With taxis more expensive than elbow grease and the city streets infamously steep, Chongqing’s bang bang men are as ubiquitous today as they ever were.
The name bang bang comes from the bamboo pole they use to ply their trade; a trade that over 100,000 people are said to rely on for income in Chongqing.
It’s tough work.
Chongqing is one of China’s so-called Furnace Cities; a name given due to the relentless summer heat.
If I had to carry a refrigerator up and down the city’s streets in temperatures of 40 degrees C, I think I’d be turning it on and getting in it once I got to where it was going.
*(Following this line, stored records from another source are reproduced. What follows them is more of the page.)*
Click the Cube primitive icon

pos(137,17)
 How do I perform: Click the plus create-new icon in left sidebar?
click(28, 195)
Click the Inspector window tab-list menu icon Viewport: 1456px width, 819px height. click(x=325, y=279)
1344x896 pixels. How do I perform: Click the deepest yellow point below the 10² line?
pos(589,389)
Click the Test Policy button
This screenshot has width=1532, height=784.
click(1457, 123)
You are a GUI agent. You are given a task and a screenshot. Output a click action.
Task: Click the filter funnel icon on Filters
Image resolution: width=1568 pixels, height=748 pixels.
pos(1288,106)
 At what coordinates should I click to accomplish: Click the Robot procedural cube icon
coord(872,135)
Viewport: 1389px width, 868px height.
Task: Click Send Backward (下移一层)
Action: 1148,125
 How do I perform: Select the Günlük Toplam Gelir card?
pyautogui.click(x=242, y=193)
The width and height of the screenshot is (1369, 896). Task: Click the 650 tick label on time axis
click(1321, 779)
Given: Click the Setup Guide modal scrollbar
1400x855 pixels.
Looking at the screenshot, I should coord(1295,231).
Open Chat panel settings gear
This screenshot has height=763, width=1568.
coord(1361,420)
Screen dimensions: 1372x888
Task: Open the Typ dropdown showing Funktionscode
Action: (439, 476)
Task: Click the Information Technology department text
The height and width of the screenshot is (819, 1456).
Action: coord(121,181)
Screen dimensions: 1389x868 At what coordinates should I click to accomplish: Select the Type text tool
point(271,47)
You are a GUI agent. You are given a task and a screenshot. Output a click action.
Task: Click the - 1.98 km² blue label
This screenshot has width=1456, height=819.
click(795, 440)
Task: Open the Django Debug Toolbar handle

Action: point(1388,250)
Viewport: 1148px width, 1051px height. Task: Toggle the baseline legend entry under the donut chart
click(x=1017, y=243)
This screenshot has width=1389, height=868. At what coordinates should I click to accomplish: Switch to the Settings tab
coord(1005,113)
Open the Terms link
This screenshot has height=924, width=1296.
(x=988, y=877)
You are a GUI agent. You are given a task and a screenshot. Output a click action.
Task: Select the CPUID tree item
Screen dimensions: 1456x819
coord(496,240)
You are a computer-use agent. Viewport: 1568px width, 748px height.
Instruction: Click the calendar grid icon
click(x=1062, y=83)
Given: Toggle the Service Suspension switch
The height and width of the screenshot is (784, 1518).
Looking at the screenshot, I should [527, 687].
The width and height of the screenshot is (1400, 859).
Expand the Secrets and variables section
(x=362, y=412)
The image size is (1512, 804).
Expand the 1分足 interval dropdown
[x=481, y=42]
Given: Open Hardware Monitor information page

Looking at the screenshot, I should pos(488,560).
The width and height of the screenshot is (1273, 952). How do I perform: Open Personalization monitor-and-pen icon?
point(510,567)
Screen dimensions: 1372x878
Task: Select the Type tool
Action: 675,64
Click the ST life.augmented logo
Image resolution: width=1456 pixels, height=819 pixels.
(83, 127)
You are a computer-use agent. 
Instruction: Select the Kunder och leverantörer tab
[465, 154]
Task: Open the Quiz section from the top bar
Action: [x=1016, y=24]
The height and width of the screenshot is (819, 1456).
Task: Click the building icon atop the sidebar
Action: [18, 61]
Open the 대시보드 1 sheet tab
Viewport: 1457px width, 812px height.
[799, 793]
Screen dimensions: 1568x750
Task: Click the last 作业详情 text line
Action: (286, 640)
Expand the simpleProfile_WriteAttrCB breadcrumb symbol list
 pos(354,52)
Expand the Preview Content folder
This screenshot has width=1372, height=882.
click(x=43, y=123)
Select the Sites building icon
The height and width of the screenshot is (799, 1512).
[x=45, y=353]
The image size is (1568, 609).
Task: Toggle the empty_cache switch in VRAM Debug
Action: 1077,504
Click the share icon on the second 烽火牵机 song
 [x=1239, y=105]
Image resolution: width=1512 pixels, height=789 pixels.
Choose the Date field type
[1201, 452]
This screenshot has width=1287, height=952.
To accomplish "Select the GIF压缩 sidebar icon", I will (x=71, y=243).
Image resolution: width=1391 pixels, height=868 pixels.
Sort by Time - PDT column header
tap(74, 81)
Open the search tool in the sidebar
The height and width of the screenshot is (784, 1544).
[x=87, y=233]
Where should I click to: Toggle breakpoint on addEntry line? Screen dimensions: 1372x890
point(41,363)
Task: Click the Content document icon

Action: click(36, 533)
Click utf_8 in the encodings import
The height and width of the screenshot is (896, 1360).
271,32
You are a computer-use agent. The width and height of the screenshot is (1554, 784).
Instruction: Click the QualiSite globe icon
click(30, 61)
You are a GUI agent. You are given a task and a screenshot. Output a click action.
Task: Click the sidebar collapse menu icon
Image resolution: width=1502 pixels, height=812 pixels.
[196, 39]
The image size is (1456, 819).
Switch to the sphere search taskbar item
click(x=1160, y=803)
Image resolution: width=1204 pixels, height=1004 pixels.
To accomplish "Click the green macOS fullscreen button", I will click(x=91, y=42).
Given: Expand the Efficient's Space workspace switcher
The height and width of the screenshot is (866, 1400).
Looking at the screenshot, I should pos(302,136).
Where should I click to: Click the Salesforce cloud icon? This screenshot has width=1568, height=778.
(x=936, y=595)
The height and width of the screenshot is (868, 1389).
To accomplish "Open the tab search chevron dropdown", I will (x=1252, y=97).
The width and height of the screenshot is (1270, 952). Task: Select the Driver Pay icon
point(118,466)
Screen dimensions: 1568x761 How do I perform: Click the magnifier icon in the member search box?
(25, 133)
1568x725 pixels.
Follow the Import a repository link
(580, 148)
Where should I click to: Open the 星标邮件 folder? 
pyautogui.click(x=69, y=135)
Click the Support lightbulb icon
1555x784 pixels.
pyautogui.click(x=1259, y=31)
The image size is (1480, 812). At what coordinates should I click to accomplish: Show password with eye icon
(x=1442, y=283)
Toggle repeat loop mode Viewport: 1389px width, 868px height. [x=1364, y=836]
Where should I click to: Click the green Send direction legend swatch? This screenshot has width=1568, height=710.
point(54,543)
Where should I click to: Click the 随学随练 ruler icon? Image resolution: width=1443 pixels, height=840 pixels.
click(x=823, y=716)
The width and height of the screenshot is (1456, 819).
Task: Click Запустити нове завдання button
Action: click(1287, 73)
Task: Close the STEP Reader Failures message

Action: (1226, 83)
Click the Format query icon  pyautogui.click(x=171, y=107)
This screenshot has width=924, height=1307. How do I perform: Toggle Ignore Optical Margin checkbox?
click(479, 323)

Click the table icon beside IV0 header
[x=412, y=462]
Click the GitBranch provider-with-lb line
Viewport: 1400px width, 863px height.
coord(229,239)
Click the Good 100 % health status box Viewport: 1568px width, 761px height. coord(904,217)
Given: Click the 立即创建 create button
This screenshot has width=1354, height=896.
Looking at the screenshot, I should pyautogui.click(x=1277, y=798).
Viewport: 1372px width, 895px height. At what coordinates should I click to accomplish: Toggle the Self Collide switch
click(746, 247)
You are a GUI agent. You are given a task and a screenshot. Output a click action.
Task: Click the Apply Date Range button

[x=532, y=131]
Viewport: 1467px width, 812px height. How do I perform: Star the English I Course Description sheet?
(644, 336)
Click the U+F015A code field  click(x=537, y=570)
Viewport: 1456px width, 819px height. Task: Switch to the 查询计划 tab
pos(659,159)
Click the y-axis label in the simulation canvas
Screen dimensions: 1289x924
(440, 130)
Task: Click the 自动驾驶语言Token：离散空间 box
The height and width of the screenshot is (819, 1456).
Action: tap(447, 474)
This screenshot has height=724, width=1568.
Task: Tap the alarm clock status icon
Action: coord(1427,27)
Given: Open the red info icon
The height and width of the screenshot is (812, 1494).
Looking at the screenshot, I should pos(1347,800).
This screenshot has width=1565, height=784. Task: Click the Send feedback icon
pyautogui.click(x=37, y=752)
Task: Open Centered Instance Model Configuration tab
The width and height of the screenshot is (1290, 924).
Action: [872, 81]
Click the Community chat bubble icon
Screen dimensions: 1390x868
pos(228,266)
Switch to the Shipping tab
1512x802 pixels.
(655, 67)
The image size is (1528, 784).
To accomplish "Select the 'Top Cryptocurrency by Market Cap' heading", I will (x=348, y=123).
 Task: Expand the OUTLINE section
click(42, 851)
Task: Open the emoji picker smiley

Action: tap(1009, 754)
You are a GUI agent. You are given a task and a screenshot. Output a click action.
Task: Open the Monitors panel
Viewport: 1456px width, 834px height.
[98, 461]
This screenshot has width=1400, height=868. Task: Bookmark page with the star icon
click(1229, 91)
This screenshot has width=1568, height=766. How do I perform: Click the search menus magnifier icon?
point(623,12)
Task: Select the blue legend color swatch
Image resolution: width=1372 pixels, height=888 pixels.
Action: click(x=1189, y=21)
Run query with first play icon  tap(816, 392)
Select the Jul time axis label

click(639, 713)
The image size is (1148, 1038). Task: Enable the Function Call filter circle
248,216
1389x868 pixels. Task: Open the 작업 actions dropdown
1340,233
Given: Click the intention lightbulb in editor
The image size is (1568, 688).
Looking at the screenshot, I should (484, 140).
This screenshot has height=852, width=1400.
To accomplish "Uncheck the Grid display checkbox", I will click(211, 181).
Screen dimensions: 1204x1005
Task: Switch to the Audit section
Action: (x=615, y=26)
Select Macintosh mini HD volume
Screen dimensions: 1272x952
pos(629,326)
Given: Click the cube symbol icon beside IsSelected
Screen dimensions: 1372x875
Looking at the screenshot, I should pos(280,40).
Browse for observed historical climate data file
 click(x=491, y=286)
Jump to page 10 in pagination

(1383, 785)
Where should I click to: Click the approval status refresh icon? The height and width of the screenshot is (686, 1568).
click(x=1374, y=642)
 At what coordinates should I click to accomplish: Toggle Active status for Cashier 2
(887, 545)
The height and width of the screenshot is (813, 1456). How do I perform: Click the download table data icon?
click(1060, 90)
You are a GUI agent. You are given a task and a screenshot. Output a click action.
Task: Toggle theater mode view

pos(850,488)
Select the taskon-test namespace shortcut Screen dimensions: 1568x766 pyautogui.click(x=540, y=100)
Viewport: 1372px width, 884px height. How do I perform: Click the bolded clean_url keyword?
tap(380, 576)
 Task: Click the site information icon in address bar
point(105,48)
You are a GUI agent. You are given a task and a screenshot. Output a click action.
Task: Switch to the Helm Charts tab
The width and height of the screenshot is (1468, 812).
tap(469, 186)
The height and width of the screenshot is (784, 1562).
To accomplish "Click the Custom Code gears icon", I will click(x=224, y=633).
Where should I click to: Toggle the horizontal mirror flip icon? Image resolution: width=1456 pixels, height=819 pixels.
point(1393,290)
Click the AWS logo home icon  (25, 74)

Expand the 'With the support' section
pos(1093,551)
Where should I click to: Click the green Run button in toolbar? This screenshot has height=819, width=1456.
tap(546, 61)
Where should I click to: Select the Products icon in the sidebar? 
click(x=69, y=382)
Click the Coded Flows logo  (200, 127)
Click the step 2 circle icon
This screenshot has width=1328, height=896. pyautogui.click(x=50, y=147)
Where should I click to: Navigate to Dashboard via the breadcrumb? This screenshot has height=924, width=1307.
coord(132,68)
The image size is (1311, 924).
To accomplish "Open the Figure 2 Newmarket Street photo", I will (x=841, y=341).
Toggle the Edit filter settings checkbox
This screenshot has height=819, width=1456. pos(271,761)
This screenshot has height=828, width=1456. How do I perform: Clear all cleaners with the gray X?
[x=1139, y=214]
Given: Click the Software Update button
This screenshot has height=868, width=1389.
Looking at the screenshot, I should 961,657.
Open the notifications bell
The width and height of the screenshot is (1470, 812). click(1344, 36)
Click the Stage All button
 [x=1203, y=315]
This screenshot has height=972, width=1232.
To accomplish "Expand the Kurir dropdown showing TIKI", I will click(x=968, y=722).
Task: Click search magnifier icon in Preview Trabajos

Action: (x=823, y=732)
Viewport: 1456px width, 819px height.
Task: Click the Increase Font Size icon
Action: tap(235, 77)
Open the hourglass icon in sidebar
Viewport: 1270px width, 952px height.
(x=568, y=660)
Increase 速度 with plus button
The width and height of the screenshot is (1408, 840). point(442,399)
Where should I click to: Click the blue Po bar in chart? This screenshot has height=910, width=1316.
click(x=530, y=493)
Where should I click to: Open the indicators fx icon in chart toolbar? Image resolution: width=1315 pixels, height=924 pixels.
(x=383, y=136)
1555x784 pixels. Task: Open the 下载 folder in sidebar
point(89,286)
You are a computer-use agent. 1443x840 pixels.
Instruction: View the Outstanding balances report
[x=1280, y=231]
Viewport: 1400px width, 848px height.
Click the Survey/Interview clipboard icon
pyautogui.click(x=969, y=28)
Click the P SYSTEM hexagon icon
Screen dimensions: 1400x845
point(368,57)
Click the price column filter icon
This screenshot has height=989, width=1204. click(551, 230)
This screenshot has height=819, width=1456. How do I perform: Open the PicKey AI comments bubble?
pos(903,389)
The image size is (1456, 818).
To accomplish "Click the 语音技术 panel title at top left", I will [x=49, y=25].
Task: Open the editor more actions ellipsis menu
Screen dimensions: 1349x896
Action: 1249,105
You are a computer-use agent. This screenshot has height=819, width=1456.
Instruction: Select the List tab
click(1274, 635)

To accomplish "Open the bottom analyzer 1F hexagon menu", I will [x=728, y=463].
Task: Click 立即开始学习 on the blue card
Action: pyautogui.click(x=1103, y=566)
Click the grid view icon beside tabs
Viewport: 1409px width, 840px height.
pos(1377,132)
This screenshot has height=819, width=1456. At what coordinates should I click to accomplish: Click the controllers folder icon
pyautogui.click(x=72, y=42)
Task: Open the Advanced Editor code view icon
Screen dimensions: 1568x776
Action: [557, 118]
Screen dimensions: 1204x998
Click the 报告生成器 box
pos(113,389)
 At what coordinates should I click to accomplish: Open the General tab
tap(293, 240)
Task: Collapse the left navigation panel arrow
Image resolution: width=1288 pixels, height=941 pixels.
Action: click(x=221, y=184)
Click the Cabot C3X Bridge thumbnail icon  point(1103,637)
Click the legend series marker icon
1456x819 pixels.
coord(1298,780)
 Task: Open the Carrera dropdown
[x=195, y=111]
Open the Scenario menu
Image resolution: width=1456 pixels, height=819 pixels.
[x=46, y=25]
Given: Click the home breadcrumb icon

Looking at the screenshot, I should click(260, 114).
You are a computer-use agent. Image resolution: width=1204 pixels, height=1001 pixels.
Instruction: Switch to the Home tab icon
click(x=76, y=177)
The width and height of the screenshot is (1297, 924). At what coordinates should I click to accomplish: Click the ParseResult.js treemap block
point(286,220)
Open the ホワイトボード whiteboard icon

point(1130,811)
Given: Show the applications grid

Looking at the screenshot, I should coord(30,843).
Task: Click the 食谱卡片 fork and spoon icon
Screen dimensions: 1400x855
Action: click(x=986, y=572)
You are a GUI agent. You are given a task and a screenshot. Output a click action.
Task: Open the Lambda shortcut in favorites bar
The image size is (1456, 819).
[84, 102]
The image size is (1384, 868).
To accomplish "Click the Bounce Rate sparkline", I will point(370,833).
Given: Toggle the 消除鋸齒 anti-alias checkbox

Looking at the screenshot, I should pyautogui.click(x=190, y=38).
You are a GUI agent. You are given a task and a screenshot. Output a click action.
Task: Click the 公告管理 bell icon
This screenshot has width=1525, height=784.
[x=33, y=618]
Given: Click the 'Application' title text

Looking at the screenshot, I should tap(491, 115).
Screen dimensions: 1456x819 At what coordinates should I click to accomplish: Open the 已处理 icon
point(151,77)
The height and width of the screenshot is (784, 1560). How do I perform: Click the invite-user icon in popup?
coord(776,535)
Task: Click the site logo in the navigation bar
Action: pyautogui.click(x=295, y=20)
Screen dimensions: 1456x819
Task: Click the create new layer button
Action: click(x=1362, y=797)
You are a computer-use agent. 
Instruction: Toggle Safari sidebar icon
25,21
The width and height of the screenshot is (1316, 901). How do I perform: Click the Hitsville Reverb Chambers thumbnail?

No such luck for the real bang bang men of Chongqing, however. Most of whom are migrant workers who only do the job because it provides a better life and/or better money than anything in their home town, village or hamlet.
A better life and/or better money that most likely still means sharing cramped dorms with fellow bang bang men while earning less per week than many residents of Chongqing would spend in a night on one of the city’s famous hot-pots.
Portraits of Chongqing’s bang bang men
After a while, stalking the bang bang men around Chongqing and trying to shoot them candidly got a little tiring. And not just physically.
I felt a little bad for not engaging with them. A little like I was taking advantage, or being a little disrespectful. Certainly, the last thing I wanted to do was annoy anyone; and not just because they were all carrying solid bamboo poles.
I’d also been reading a travel photography e-book that had explained the benefits of including portraits in your photo sets. Inspired, I decided to ask some of Chongqing’s bang bang men if they would mind.
Armed with an awkward smile and the knowledge of how to say take photograph? in Chinese, I went in.
And, that’s it.
I’d been shooting with the Super-Takumar 55mm f1.8 all day anyway, as I’d wanted to be able to keep some distance for the candid shots.
The focal length had meant missing a few shots by not being wide enough, especially when shooting on the crop sensor Sony NEX but there’s always a trade-off when using prime lenses.
However, it was perfect when it came to the portraits.
The two men I took pictures of were pretty cool and didn’t mind posing while I got a few shots of each.
I guess they don’t often get asked for their portrait on the street by some white guy, although I’m very glad that I did. Doing so made me feel a bit better about taking all the earlier candid shots without having connected to those people.
Less importantly, I think these shots add something more to this set, too.
Street portraits aren’t something I typically do. I’m not keen on asking strangers. I know I should try more often, though. And when I do, probably more than just two shots.
But, you know, it’s a start.
As a city, Chongqing continues to develop. Shiny new skyscrapers keep being built and a lucky percentage of the population are becoming wealthier by the day.
However, some things will never change.
The food will always be spicy.
The girls will always be beautiful. So I’ve heard.
Chongqing’s bang bang men and women have been here for centuries. With the sincere hope that living conditions and pay will gradually improve for them, it looks like they’ll continue to be as needed as ever and around for the foreseeable future too.